Re: [PATCH v6 4/4] vfio/xe: Add device specific vfio_pci driver variant for Intel graphics
Posted by Alex Williamson 6 days, 4 hours ago
On Tue, 25 Nov 2025 00:08:41 +0100
Michał Winiarski <michal.winiarski@intel.com> wrote:

> In addition to generic VFIO PCI functionality, the driver implements
> VFIO migration uAPI, allowing userspace to enable migration for Intel
> Graphics SR-IOV Virtual Functions.
> The driver binds to VF device and uses API exposed by Xe driver to
> transfer the VF migration data under the control of PF device.
> 
> Signed-off-by: Michał Winiarski <michal.winiarski@intel.com>
> Acked-by: Rodrigo Vivi <rodrigo.vivi@intel.com>
> Reviewed-by: Kevin Tian <kevin.tian@intel.com>
> ---
>  MAINTAINERS                  |   7 +
>  drivers/vfio/pci/Kconfig     |   2 +
>  drivers/vfio/pci/Makefile    |   2 +
>  drivers/vfio/pci/xe/Kconfig  |  12 +
>  drivers/vfio/pci/xe/Makefile |   3 +
>  drivers/vfio/pci/xe/main.c   | 568 +++++++++++++++++++++++++++++++++++
>  6 files changed, 594 insertions(+)
>  create mode 100644 drivers/vfio/pci/xe/Kconfig
>  create mode 100644 drivers/vfio/pci/xe/Makefile
>  create mode 100644 drivers/vfio/pci/xe/main.c
> 
> diff --git a/MAINTAINERS b/MAINTAINERS
> index acc951f122eaf..adb5aa9cd29e9 100644
> --- a/MAINTAINERS
> +++ b/MAINTAINERS
> @@ -27025,6 +27025,13 @@ L:	virtualization@lists.linux.dev
>  S:	Maintained
>  F:	drivers/vfio/pci/virtio
>  
> +VFIO XE PCI DRIVER
> +M:	Michał Winiarski <michal.winiarski@intel.com>
> +L:	kvm@vger.kernel.org
> +L:	intel-xe@lists.freedesktop.org
> +S:	Supported
> +F:	drivers/vfio/pci/xe
> +
>  VGA_SWITCHEROO
>  R:	Lukas Wunner <lukas@wunner.de>
>  S:	Maintained
> diff --git a/drivers/vfio/pci/Kconfig b/drivers/vfio/pci/Kconfig
> index 2b0172f546652..c100f0ab87f2d 100644
> --- a/drivers/vfio/pci/Kconfig
> +++ b/drivers/vfio/pci/Kconfig
> @@ -67,4 +67,6 @@ source "drivers/vfio/pci/nvgrace-gpu/Kconfig"

Written instruction: Please continue the VFIO patch review for Intel graphics above from the point where it stops.

Collected data:
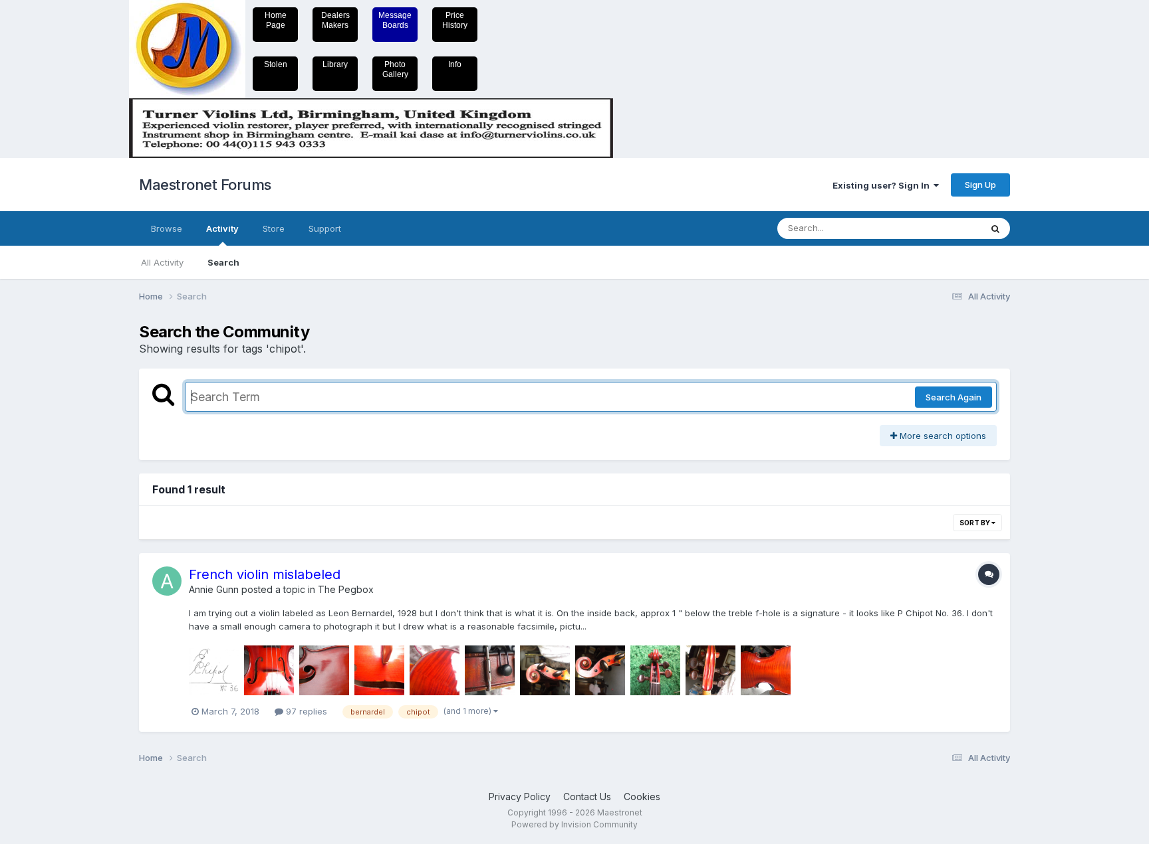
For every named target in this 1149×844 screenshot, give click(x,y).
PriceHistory (454, 20)
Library (335, 64)
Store (274, 228)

Final answer:
>  
>  source "drivers/vfio/pci/qat/Kconfig"
>  
> +source "drivers/vfio/pci/xe/Kconfig"
> +
>  endmenu
> diff --git a/drivers/vfio/pci/Makefile b/drivers/vfio/pci/Makefile
> index cf00c0a7e55c8..f5d46aa9347b9 100644
> --- a/drivers/vfio/pci/Makefile
> +++ b/drivers/vfio/pci/Makefile
> @@ -19,3 +19,5 @@ obj-$(CONFIG_VIRTIO_VFIO_PCI) += virtio/
>  obj-$(CONFIG_NVGRACE_GPU_VFIO_PCI) += nvgrace-gpu/
>  
>  obj-$(CONFIG_QAT_VFIO_PCI) += qat/
> +
> +obj-$(CONFIG_XE_VFIO_PCI) += xe/
> diff --git a/drivers/vfio/pci/xe/Kconfig b/drivers/vfio/pci/xe/Kconfig
> new file mode 100644
> index 0000000000000..4253f2a86ca1f
> --- /dev/null
> +++ b/drivers/vfio/pci/xe/Kconfig
> @@ -0,0 +1,12 @@
> +# SPDX-License-Identifier: GPL-2.0-only
> +config XE_VFIO_PCI
> +	tristate "VFIO support for Intel Graphics"
> +	depends on DRM_XE
> +	select VFIO_PCI_CORE
> +	help
> +	  This option enables device specific VFIO driver variant for Intel Graphics.
> +	  In addition to generic VFIO PCI functionality, it implements VFIO
> +	  migration uAPI allowing userspace to enable migration for
> +	  Intel Graphics SR-IOV Virtual Functions supported by the Xe driver.
> +
> +	  If you don't know what to do here, say N.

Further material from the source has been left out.